Claude Mythos Preview sits outside the normal comparison framework because it is not generally available. Its 93.9% on SWE-bench Verified would be the top of every chart if it were buyable, but Anthropic has restricted it to government and critical infrastructure partners. For strategic planning purposes, Mythos is best understood as a ceiling signal: the capability tier the labs are running internally is already meaningfully above what the public can deploy.
The practical consequence for anyone building on frontier models is that a single-model default is increasingly a suboptimal strategy. A well-designed routing layer that sends coding tasks to Opus 4.7, long-context work to Gemini, and agentic workflows to GPT-5.5 will outperform any single-model deployment. That is a real operational shift for most teams.
What this actually means
GPT-5.5 is not a new paradigm. It is a real jump: a fully retrained base model, state-of-the-art agentic benchmarks, a meaningful win on FrontierMath, and a pricing step up that asks enterprise customers to validate the value before upgrading by default.
The practical implications are worth being specific about.
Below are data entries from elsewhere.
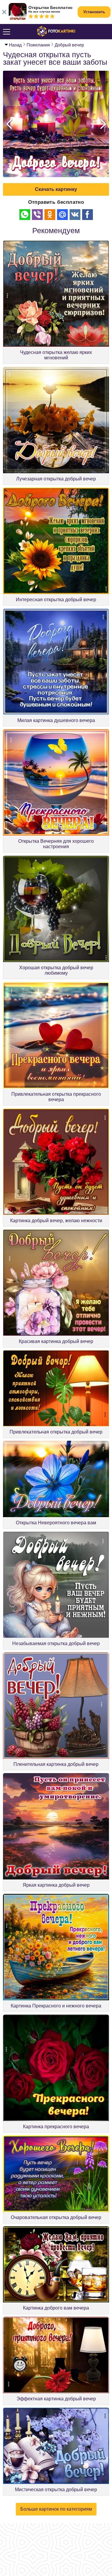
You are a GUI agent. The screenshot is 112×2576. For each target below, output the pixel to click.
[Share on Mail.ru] (62, 214)
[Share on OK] (50, 214)
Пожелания (38, 44)
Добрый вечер (69, 44)
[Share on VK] (75, 214)
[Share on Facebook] (87, 214)
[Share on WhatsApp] (24, 214)
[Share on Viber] (37, 214)
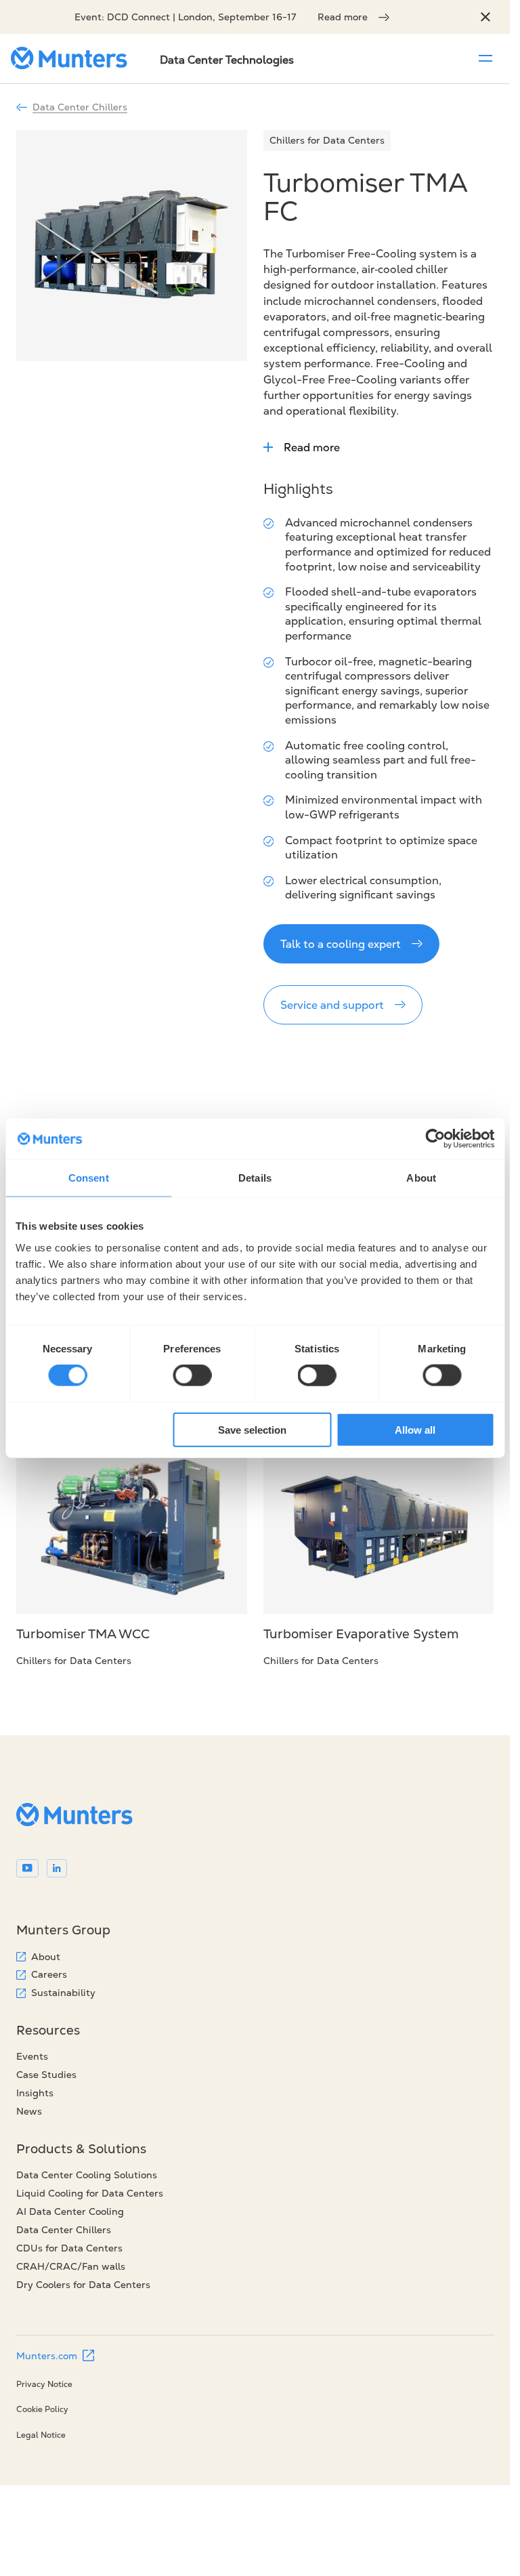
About (45, 1957)
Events (32, 2056)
For individual ChatGPT users, the upgrade is free and slightly better. GPT-5.5 Thinking handles harder problems faster, hallucinates less, and writes cleaner prose. If you use ChatGPT for daily work, you will notice the improvement, but you will not notice it as a new category of capability.
For agent and coding teams, the Codex efficiency gains and Terminal-Bench 2.0 score are the numbers that justify the price increase. Long-running agents become economically viable at a different tier than they were under GPT-5.4. Debugging cycles compress. Multi-week experimentation runs move overnight. If your production workload lives in Codex, the upgrade is probably worth the per-token increase before you even run the A/B test.
For research teams, GPT-5.5 Pro is the first generally-available model where the math and science benchmarks cross into territory where expert review is necessary rather than routine. The 39.6% on FrontierMath Tier 4 is the signal to watch.
For enterprise architects, the release raises a routing question. A single-model default is no longer optimal. The question is not "GPT-5.5 or Claude Opus 4.7" but "where in the stack does each model belong." Teams that answer that question in 2026 will have better unit economics than teams that pick one model and move on.
The release cadence is the other signal. If Pachocki is right that the last two years have been slow by the standards of what is coming, the next twelve months will produce more capability change than the last twenty-four. Procurement decisions made now on any single model as a long-term commitment will probably need to be revisited before the contract renews. The right architecture is one that can swap models without rewriting the application, which is a different engineering problem than picking the best model for a given benchmark.
GPT-5.5 is the best general-purpose model the public can buy today. Whether it is the best model for your specific workload is a question that pays for its own answer. Run the A/B test. The token cost of running both models on your actual traffic for a week is small compared to the cost of being wrong about which one belongs in production for the next quarter.